You can configure the tables in the dashboard to display the information you're most interested in seeing. Using the Configure resource tables drop-down menu next to the filter bar, you can select which columns to display. You can also choose whether or not to show sparklines in the tables.

Note that these configurations apply to all of the tables in the dashboard.

Display of the Configure resource tables drop-down menu.

To configure your tables, complete the following steps.

  1. Select the Configure resource tables drop-down menu.

  2. Select the columns to display in the tables.

    The Name and Active alerts columns are required.

  3. Select whether or not to display sparklines.

  4. Click Apply to make the changes.

Viewing resource details

The Cloud Operations for GKE dashboard displays a summary line for each Kubernetes resource by default. Clicking a row in a table shows the details for that resource.

Display of a resource detail.

The resource details panel displays information about the selected resource. It also provides an Alerts tab that displays information about open alerts, an Events tab that displays the Kubernetes events associated with the selected resource, a Metrics tab that displays metrics in charts, and a Logs tab that displays logs generated by the resource.

To view the alerting incident in Alerting, click View alerts.

Viewing Kubernetes events

The Events tab on the resource details panel displays the Kubernetes events associated with the resource. Kubernetes events are available for all resources except containers.
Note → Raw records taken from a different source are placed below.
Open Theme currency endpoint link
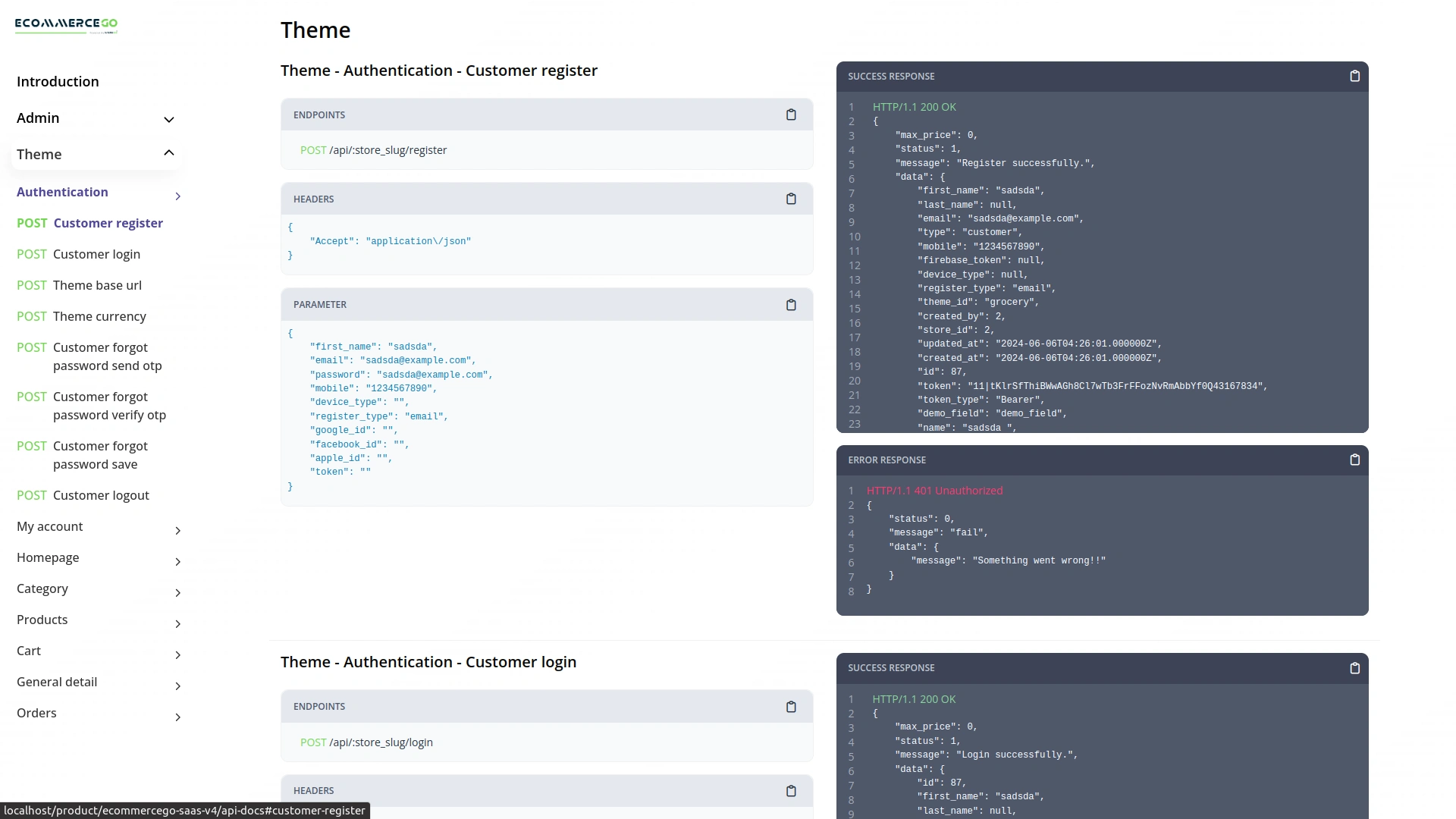The image size is (1456, 819). tap(99, 316)
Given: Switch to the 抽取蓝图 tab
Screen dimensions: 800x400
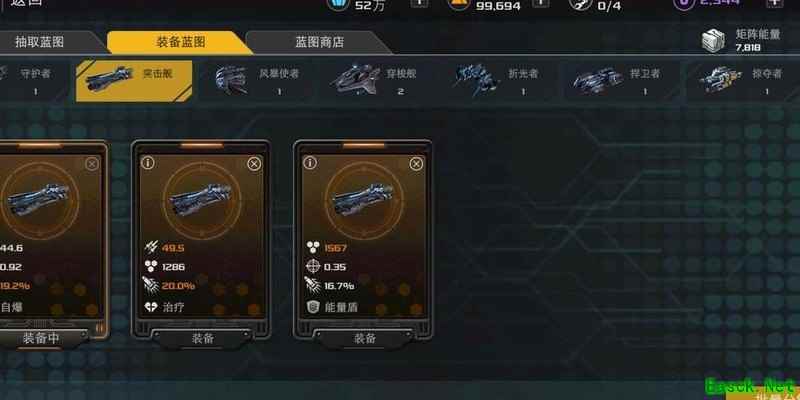Looking at the screenshot, I should click(47, 42).
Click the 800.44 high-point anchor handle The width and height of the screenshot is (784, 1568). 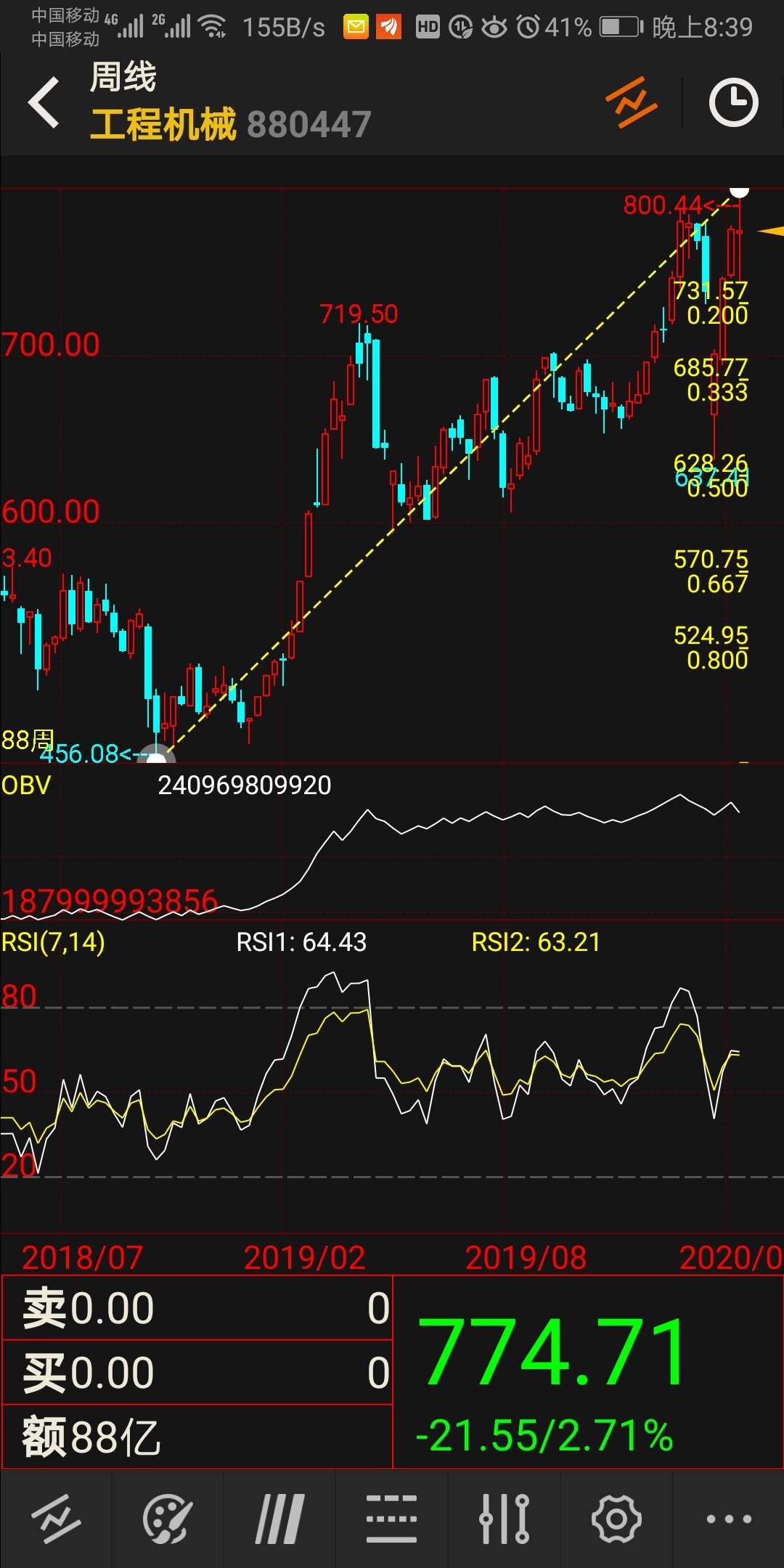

Display of an Event tab for a resource detail.

The Events tab has a series of cards that display information about each event. A card also provides a link to the associated resource if the event occurred in a lower resource. You can click View log to open Logs Explorer to view the log associated with the event. You can also click Copy message to copy the log message to your clipboard.

To view all of the events in Logs Explorer, click View in Logging. Logs Explorer opens and displays all of the logs associated with the Kubernetes events.

Managing SLOs

You can track the health and performance of your applications using service-level objectives (SLOs). After configuring the dashboard to display the Service-level objectives (SLOs) column, you can see if your applications are meeting their SLOs. Your resource's SLO might have one of the following statuses:

  • Healthy: indicates that the resource meets the specified SLO. This status has a green indicator.
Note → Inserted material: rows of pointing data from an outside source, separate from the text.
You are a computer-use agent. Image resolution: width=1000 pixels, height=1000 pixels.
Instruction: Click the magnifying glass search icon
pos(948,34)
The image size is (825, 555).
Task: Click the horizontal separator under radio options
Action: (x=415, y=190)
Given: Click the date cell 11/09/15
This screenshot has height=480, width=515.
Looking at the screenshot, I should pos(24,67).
  • Out of error budget: indicates that the resource has depleted its error budget, meaning that additional bad events might cause your resource to violate its SLO. This status has a yellow indicator.

  • Unhealthy: indicates that the resource is out of SLO and has an alert that's firing. This status has a red indicator.

  • No status: indicates that no data exists for that SLO. This status has a gray indicator.

For more information about these concepts, refer to Concepts in service monitoring.

SLO details

You can only define SLOs for the following Kubernetes resources: namespaces, workloads, and Kubernetes services. To see detailed information about your resource's SLO compliance, click the resource to open the details panel. On the details panel, click the SLOS tab.

Display of the SLOs tab in the details panel.

Create SLO

You can create an SLO for your Kubernetes resource from the Cloud Operations for GKE monitoring dashboard.

On the GKE dashboard page, click in the row of the Kubernetes resource to open the Create a Service Level Objective (SLO) panel.

On the resource's details panel, click Create SLO to open the Create a Service Level Objective (SLO) panel.

Display of the SLOs creation panel.

For information on completing the form to create an SLO, refer to the Creating an SLO guide.

Viewing logs in Logs Explorer

You can search for and view your cluster's log data through the Logs Explorer. Using the Logs Explorer, you can view your logs, parse and analyze your log data, and refine your query parameters.

You can find more details in the Logging documentation about using the Logs Explorer.

Troubleshooting

For troubleshooting information, refer to Troubleshooting your GKE dashboard.